3.       Tot het tijdstip dat een bestemmingsplan in overeenstemming is met artikel 26.1, tweede lid, geldt binnen de aanduiding 'Stalderingsgebied' dat een toename van de oppervlakte dierenverblijf binnen een bouwperceel voor een hokdierhouderij, door het oprichten van een gebouw of het in gebruik nemen van een gebouw voor het houden van hokdieren, alleen is toegestaan als bewijs is overlegd dat:

a. binnen het stalderingsgebied bestaand dierenverblijf van een hokdierhouderij is gesaneerd door sloop of herbestemming waarbij het gebruik als dierenverblijf juridisch en feitelijk is beëindigd;

b. de oppervlakte van de sanering onder a. ten minste 110 procent bedraagt van de oppervlakte die wordt opgericht of in gebruik wordt genomen;

c.  de sanering onder a. plaatsvindt in directe samenhang met het oprichten of in gebruik nemen van een gebouw als dierenverblijf en dat voor de sanering geen gebruik is gemaakt van een andere regeling.

(…).

Nadere regels Verordening ruimte - Brabantse Zorgvuldigheidsscore Veehouderij (versie 1.2)
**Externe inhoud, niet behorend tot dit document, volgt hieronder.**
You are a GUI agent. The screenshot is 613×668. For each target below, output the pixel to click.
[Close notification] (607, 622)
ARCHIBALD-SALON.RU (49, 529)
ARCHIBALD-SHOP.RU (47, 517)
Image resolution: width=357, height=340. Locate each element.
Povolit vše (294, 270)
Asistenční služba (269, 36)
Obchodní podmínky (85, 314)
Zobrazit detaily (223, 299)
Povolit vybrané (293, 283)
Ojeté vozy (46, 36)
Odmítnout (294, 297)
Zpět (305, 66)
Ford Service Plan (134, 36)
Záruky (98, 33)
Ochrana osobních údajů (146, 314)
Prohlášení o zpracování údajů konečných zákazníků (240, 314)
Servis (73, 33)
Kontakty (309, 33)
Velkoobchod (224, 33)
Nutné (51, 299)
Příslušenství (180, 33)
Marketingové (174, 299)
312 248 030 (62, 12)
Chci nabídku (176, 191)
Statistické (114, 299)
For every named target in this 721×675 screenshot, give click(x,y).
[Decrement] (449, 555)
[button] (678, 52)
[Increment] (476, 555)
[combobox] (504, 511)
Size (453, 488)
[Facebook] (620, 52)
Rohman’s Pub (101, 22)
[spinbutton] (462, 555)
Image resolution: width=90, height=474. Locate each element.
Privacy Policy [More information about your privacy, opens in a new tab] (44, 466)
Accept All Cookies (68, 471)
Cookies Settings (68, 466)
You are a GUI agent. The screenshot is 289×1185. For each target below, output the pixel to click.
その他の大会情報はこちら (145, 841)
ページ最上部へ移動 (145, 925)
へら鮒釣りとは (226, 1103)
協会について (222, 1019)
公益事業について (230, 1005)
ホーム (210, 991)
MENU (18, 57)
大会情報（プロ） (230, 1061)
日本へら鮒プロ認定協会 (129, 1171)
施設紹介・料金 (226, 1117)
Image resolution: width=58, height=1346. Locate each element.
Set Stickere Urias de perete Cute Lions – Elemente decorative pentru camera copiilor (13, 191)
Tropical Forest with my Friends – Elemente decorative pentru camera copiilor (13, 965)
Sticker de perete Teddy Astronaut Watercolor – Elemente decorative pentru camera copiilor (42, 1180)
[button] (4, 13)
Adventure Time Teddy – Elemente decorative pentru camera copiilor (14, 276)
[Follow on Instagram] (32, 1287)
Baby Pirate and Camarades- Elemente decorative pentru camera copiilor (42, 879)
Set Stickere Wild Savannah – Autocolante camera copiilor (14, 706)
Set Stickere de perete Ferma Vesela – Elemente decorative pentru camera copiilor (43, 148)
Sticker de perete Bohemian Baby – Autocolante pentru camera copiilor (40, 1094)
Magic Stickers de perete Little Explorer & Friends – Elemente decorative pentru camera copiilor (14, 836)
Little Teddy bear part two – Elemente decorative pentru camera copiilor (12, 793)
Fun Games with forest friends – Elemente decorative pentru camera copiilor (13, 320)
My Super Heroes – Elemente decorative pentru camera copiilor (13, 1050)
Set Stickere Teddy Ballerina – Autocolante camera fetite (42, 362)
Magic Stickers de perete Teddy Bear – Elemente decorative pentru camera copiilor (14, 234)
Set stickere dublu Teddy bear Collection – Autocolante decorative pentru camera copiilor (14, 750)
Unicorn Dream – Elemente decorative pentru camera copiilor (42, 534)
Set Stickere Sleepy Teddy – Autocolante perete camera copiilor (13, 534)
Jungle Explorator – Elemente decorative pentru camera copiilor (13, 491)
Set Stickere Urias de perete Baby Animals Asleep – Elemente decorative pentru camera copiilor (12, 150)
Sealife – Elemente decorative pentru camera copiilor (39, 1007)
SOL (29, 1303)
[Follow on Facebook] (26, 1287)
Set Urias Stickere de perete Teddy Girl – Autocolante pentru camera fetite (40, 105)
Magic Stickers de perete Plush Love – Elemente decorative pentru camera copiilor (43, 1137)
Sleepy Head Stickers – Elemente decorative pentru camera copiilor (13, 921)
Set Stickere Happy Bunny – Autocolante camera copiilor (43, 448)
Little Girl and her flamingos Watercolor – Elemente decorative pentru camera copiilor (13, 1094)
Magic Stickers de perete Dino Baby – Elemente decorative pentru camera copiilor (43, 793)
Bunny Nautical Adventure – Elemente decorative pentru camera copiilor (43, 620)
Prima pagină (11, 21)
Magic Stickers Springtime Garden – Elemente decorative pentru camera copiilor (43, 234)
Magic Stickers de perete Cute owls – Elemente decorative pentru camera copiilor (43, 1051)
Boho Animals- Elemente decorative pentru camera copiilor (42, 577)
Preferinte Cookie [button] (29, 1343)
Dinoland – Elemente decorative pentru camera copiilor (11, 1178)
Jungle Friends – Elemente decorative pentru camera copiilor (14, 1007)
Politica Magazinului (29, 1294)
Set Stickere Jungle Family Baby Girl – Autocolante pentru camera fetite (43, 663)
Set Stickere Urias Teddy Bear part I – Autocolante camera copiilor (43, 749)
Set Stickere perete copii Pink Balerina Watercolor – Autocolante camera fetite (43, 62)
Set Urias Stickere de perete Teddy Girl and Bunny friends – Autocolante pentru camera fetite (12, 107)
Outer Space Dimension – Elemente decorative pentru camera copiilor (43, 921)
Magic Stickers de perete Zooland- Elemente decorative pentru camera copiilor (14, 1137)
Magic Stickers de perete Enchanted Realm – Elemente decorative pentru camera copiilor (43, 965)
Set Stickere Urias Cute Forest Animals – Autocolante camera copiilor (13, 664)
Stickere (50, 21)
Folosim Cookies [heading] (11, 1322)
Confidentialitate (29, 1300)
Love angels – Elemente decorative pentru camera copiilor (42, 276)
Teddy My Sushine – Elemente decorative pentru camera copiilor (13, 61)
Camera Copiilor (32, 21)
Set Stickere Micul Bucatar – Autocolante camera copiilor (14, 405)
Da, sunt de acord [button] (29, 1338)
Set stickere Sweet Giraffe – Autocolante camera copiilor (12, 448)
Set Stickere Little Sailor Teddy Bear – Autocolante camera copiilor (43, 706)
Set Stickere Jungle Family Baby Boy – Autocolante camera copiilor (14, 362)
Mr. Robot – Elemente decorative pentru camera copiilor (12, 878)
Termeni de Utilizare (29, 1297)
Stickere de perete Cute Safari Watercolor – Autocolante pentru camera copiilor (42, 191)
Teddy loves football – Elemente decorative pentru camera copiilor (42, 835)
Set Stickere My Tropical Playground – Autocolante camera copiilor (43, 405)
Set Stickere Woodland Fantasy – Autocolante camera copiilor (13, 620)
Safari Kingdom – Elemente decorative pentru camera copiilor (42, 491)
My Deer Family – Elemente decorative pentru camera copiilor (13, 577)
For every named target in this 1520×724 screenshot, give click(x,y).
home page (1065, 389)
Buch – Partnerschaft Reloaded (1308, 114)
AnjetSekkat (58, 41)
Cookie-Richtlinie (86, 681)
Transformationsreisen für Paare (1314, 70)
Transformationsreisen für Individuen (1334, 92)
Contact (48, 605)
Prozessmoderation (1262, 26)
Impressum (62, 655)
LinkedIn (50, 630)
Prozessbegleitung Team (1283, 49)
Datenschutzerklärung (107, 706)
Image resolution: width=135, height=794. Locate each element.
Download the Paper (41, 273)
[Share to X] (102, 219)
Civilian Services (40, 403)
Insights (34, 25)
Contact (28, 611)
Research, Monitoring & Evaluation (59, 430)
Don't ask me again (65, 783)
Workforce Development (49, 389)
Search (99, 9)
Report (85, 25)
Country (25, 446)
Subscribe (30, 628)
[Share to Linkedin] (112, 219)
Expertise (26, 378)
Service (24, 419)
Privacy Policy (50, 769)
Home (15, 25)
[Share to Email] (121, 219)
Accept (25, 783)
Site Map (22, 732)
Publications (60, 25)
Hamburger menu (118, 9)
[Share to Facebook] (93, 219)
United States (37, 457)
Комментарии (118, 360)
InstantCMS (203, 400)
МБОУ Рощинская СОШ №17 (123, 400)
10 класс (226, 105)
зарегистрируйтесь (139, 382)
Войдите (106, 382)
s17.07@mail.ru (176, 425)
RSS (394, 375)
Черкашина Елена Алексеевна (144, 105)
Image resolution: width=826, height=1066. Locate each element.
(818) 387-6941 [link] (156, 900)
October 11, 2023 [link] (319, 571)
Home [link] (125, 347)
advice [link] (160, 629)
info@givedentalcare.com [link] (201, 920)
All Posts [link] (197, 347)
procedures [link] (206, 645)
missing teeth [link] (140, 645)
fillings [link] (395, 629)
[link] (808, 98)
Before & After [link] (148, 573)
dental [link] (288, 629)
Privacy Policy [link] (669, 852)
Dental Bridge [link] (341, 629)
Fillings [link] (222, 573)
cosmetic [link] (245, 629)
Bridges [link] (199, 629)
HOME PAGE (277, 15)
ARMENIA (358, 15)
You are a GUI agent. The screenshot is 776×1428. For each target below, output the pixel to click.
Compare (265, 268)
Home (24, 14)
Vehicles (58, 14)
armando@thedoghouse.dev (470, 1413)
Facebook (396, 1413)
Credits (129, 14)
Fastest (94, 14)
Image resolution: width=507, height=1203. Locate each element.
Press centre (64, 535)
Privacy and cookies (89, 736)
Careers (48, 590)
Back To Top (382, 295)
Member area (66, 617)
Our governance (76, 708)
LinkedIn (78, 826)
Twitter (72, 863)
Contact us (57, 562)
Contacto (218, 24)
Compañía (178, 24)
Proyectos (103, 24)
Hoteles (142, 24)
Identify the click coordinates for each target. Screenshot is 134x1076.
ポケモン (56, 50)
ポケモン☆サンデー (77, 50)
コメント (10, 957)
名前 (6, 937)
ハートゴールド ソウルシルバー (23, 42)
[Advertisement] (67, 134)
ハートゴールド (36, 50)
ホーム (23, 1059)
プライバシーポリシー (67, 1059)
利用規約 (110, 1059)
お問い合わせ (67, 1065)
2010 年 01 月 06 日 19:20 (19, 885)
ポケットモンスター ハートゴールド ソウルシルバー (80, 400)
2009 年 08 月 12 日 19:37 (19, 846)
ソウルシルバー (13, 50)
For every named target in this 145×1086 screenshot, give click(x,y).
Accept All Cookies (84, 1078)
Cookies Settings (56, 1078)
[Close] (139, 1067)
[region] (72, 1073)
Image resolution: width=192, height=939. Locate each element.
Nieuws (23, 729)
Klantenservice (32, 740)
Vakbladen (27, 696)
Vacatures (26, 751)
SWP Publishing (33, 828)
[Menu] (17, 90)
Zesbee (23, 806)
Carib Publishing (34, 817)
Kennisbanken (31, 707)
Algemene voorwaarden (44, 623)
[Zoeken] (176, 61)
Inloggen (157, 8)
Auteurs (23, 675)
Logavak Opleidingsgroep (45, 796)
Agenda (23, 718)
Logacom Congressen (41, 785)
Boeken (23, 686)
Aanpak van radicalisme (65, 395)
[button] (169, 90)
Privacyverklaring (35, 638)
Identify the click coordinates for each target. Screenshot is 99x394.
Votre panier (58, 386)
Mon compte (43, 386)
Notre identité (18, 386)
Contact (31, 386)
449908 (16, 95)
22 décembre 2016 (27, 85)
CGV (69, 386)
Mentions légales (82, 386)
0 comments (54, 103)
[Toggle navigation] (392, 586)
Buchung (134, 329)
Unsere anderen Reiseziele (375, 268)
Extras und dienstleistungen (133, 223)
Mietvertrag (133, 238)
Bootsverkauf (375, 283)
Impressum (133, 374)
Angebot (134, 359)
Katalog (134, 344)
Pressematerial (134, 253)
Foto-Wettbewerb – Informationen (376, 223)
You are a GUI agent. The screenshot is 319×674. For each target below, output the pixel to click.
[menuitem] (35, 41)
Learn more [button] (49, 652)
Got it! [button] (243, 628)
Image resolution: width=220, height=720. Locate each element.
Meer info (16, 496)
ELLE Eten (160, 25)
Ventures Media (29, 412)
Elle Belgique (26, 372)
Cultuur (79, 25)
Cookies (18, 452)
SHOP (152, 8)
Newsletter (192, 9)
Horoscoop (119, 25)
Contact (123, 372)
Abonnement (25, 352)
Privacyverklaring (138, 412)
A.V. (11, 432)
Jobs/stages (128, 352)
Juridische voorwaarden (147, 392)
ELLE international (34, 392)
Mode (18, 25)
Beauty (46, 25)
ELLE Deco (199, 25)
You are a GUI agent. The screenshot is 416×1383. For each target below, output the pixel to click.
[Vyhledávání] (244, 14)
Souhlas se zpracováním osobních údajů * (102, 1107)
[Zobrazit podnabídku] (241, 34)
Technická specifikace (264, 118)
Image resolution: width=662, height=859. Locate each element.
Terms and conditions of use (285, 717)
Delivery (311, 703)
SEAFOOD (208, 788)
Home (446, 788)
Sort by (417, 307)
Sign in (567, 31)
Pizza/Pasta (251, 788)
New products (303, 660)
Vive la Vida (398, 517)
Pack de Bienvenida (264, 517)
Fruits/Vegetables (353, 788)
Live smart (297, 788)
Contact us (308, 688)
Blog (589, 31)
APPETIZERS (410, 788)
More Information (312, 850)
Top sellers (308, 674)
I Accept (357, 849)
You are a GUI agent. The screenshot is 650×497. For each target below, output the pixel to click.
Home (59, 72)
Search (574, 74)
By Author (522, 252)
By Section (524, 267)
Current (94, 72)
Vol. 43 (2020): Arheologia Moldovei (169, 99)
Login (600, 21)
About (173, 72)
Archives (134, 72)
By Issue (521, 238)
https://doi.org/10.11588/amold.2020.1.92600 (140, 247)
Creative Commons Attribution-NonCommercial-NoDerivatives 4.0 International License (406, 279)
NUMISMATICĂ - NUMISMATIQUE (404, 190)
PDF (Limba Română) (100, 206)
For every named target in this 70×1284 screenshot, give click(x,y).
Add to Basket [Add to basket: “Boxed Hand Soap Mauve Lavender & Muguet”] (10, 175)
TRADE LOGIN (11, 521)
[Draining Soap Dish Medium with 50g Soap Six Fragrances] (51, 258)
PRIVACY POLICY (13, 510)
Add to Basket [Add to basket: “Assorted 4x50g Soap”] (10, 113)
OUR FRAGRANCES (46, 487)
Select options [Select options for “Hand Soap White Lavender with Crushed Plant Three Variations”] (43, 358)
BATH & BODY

Artikel 3 Toepassingsbereik

1.       De Brabantse Zorgvuldigheidsscore Veehouderij geeft invulling aan de nadere regels als bedoeld in artikel 6.3, derde lid, artikel 7.3, derde lid, van de Verordening ruimte 2014.

Artikel 4 Zorgvuldige veehouderij

1.       Een veehouderij die ten minste 7 punten behaalt overeenkomstig de bij deze nadere regels horende Brabantse Zorgvuldigheidsscore Veehouderij (versie 1.2) treft voldoende maatregelen inzake de (ontwikkeling naar een) zorgvuldige veehouderij als bedoeld in artikel 6.3 en artikel 7.3, tweede lid,  onder a, sub 1, van de Verordening ruimte 2014, waarbij geldt dat ten minste 0,2 punten behaald moeten worden via de pijler Certificaten en minimaal 0,6 punten via de pijler Inrichting & Omgeving.